Sacral Neuromodulation Reprogramming Rates: Understanding Office-Based Requirement

Urogynecology (Phila). 2024 Dec 31. doi: 10.1097/SPV.0000000000001635. Online ahead of print.

Abstract

Importance: Sacral neuromodulation (SNM) is a procedure with the advantage of reprogramming for discomfort or inadequate symptom control.

Objectives: The aims of this study were to investigate the rates of office-based SNM programming in a large multisite cohort and to examine differences based on implantation indication.

Study design: The TriNetX database was utilized for retrospective cohort comparison using International Classification of Diseases, Tenth Revision, and Current Procedural Terminology (CPT) codes. Cohort selection included female adults with a diagnosis of urinary retention, urgency urinary incontinence, and/or fecal incontinence (FI) at time of implantation. The primary outcome was the rate of SNM reprogramming CPT per individual from 6 weeks to 5 years postimplantation. Secondary outcomes included demographic comparisons, incidence, and survival curves for patients with SNM reprogramming identified with CPT codes. Further comparisons were completed between implantation diagnoses of grouped urinary (urgency and retention) versus fecal indications.

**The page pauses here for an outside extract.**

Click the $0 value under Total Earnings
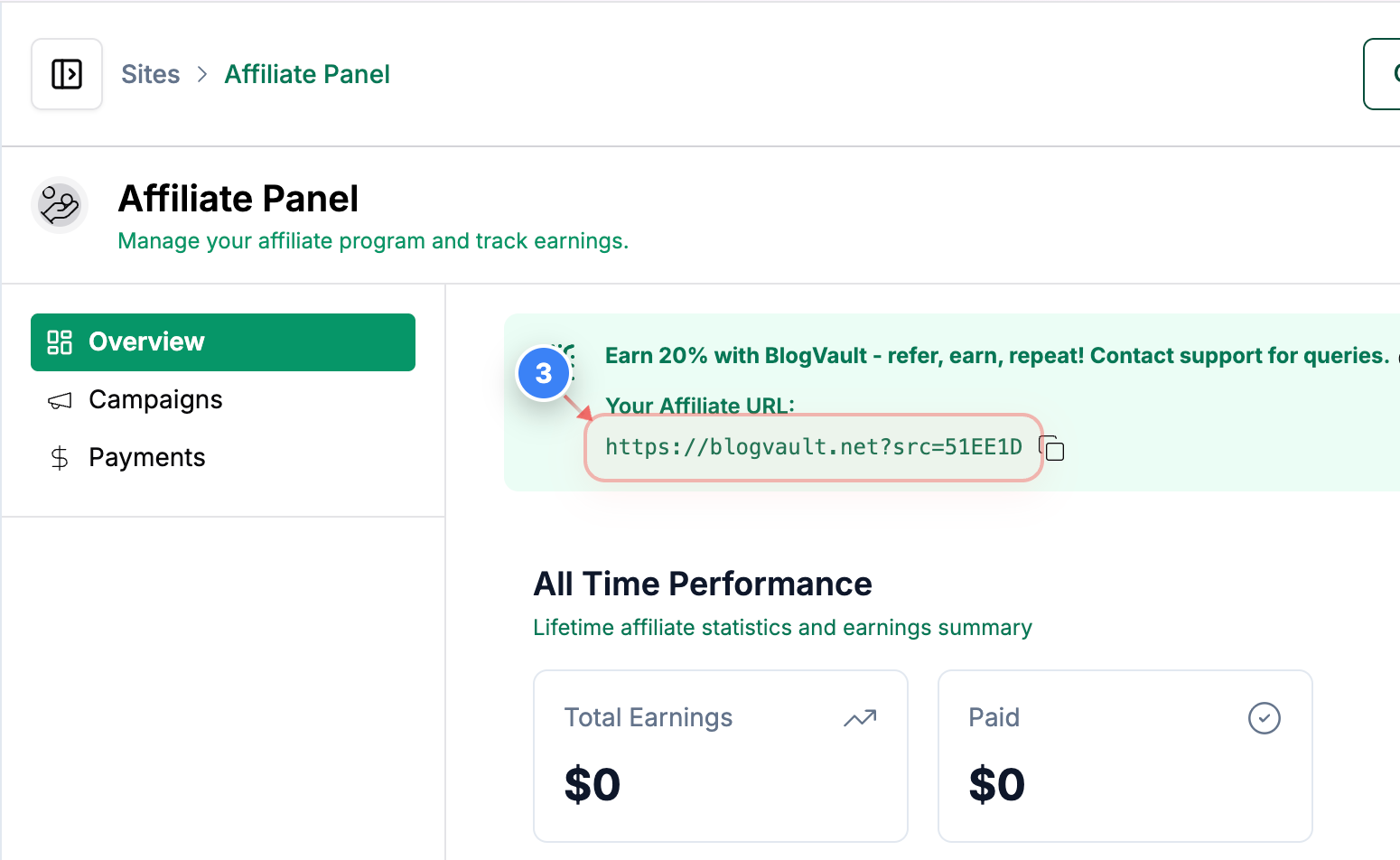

Results: A total of 9,501 patients meet inclusion criteria with a mean of age 62.1 ± 14.9 years (range, 18-90). Office-based SNM reprogramming was identified in 31.5%. The probability of never having reprogramming at 5 years was 52.5%. The mean number of reprogramming sessions was 2.5 ± 2.1. Approximately half (48%) of the patients with FI also had a diagnosis of urgency urinary incontinence, and approximately 25% had urinary retention. The probability of never having reprogramming was 55% and higher in patients with a fecal incontinence indication than those with only urinary indications at 50%, P < 0.001.

Conclusions: Office-based SNM reprogramming occurs in 31.5% of patients with implants, and rates are likely underreported. Patients with any FI diagnosis have a higher risk of requiring reprogramming.